Members of the Chinese Communist Party and Youth League are required to be atheists, yet 17 percent of them self-identified with a religion, and 65 percent indicated they had engaged in religious practices in the last year, reported sociologist Fenggang Yang of Purdue University, a lead researcher in the project.

What’s interesting is that a place like China, which has been officially anti-theist for more than a generation, has much higher rates of religious belief than places like Denmark or Sweden (or even my homeland of Vancouver), with their strictly secular attitudes toward religion. It somewhat reminds me of a poem I read on a bus in Toronto about two dogs who strain at the leash, yearning for freedom, until the leash is removed. The dogs, newly freed, are content to stay where they were. Of course, in this example, religion is closer to a leash than it is to freedom, but mandatory atheism is not much preferable to state religion.
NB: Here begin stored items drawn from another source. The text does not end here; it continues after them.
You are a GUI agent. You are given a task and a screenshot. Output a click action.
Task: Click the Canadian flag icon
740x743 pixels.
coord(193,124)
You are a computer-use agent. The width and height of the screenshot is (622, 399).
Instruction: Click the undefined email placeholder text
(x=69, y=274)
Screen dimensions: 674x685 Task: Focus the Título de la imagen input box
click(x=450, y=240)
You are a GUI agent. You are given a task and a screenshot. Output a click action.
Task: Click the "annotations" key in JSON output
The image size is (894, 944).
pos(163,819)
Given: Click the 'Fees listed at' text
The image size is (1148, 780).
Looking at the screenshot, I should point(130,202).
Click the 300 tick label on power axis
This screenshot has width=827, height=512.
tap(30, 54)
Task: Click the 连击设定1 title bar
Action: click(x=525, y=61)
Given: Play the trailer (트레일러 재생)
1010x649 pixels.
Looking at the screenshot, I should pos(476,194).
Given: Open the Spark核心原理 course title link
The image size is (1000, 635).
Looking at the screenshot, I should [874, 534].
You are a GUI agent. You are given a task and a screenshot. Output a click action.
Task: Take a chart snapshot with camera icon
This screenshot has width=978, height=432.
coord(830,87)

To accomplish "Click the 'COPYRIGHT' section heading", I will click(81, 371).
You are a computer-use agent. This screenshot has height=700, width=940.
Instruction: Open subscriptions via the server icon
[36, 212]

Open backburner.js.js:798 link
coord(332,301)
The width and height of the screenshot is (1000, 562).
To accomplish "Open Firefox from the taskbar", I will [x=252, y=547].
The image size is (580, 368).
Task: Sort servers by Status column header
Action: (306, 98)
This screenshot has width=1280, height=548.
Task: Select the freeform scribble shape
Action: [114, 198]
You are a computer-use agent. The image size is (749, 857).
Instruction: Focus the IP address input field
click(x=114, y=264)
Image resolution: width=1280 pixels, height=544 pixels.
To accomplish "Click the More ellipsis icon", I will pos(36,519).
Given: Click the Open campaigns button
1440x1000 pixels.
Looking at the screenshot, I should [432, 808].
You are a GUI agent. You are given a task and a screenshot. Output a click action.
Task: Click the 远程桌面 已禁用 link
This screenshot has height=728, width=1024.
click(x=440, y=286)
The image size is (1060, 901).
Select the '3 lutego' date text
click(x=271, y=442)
Defenders of the faith will be quick to seize upon results like the ones found in the study as evidence to support the conjecture that faith is an organic part of being human – that our brains are “wired” to believe in some kind of god. These results do not show any such thing. I’m more inclined to believe that if there is any connection between brains and faith, it is that we have a tendency to invent explanations for strange phenomena, irrespective of how plausible those explanations are (bump in the night? must be a ghost). What they do suggest is that religion cannot be abolished by simply making it illegal.

Personally I am relieved to know that mandatory atheism in China isn’t working. Compelling people to hold a certain belief is an immensely evil act, whether that belief is religious or anti-religious. While it’s disappointing that people are turning toward religion, China is a place that places great value in ancient wisdom and tradition as opposed to science and reason. Atheism is the result of a refusal to accept antiquity and authority as legitimate paths to truth – once those props are gone, religious and other supernatural beliefs are left without anything to hold them up. This is not a process that can be forced on someone; only encouraged.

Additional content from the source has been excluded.